Supplied material

'''

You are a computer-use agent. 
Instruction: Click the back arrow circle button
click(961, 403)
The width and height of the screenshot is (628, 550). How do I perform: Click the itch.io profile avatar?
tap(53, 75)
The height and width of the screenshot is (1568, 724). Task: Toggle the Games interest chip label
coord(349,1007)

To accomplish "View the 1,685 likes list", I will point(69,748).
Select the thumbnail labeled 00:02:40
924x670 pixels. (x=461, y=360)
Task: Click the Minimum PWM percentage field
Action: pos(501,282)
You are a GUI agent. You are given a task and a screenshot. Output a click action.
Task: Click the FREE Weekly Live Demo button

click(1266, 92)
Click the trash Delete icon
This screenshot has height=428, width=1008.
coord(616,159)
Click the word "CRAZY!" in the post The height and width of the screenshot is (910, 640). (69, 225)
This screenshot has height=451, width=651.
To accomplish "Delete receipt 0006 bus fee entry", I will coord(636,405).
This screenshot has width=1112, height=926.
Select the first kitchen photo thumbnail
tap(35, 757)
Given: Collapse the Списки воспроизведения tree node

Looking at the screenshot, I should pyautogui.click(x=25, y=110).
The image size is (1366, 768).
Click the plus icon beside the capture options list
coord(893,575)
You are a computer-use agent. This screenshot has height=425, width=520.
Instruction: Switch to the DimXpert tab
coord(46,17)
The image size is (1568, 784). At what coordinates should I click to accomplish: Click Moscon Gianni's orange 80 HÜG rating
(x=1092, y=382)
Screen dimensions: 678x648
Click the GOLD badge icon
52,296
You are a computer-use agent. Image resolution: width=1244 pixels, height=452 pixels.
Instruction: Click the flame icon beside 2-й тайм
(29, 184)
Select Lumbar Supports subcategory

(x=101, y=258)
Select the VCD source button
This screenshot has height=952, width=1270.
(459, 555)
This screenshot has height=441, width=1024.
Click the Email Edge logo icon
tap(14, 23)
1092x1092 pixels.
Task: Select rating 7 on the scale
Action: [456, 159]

'''

Directions for this task
Write out, word for word, the line that contains "Instruction: Click the flame" and every line after it through the last line of the listing.

Output for this exercise
Instruction: Click the flame icon beside 2-й тайм
(29, 184)
Select Lumbar Supports subcategory

(x=101, y=258)
Select the VCD source button
This screenshot has height=952, width=1270.
(459, 555)
This screenshot has height=441, width=1024.
Click the Email Edge logo icon
tap(14, 23)
1092x1092 pixels.
Task: Select rating 7 on the scale
Action: [456, 159]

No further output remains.